# Body Slamming



## AquaClaraCanines (Mar 5, 2006)

I would do what you already suggest for yourself... I also yell at Keira for doing it to my dogs... not brilliant I know, but she stops. Also, consider that if Liberty doesn't mind it... it is ultimately her "decision"


----------



## Oaklys Dad (Dec 28, 2005)

That is a tricky one Mary. I think the key would be to find the way you can get the message to Elliott the quickest. It seems that a time out would only take place after you had him rounded up and taken into the house and by then he probably wouldn't remember what he had done. Maybe a long 25-50' rope so you could catch him in the act and give him a quick snap at the appropriate moment.


----------



## HovawartMom (Aug 10, 2006)

My male does that and i don't correct him.
Priska will take care of him when she is fed up with him.Look at lexi's body language and intervine when she become submissive.Use a word like "ENOUGH" to stop him.


----------



## Maggies mom (Jan 6, 2006)

Mine do it all the time... Even Lil Cruiser and I let them work it out...If it gets to rough them I will call them off..... And I dont think its to rough and Maggie does she will make them stop....


----------



## LibertyME (Jan 6, 2007)

He has a great recall (critical for his SD career)........and will immediately break off from playing to come to me.... in my mind, I dont want him to associate the recall wtih ending his fun....so have been praising and playing when he does recall...figuring it stops the slamming behavior (and subsequent racing around the yard which leads to another slam) and reinforces his recall... 

However, I am hoping I am not creating some demented behavior chain!! Slam Libby..Mom calls...Have fun!

The slamming is fairly recent and I doubt a chain has been created (yet)....BUT with my luck it could happen!!


----------



## LibertyME (Jan 6, 2007)

I am somewhat concerned about an injury...his 74 pounds to her 62 and the fact that he seems to aim for her shoulder...although she has not limped from his slams...she looks and act very concerned...tail ears down eyes down cast...


----------



## AquaClaraCanines (Mar 5, 2006)

How much longer do you have him?


----------



## Heidi36oh (Feb 27, 2007)

Mine do it too, but one always will get put in place, so I really don't have a problem with it. They pretty much take care of it themselves, sorry no help


----------



## FlyingQuizini (Oct 24, 2006)

I'd go with your option #3, combined with you trying to interfere verbally when you can see that he's about to launch into a full scale slam attack. I'd probably pick a verbal warning cue (easy, or something) that will come to predict the time out of he doesn't alter his course.

__STORED DATA__
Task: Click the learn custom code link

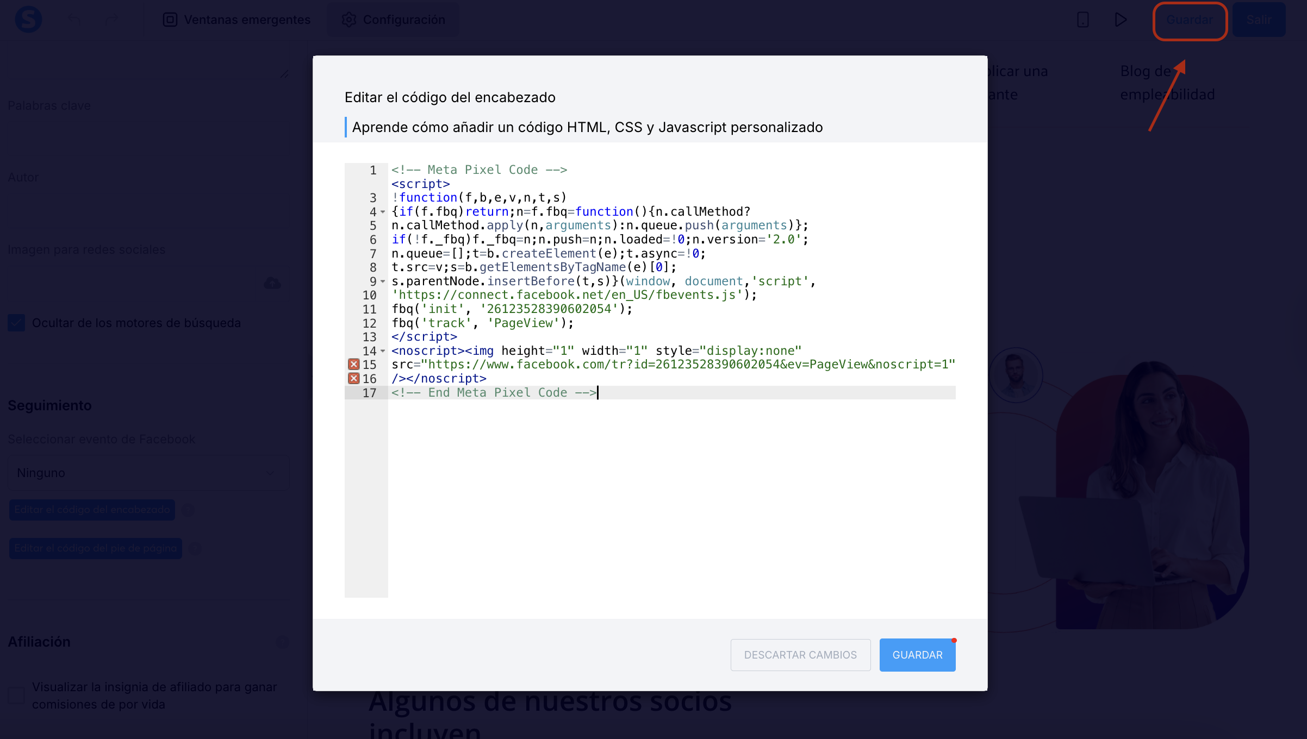Action: (x=587, y=127)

__EXERCISE BRIEF__
Which distinct usernames have posts in the body slamming thread above? List each one once.

__SOLUTION__
AquaClaraCanines
Oaklys Dad
HovawartMom
Maggies mom
LibertyME
Heidi36oh
FlyingQuizini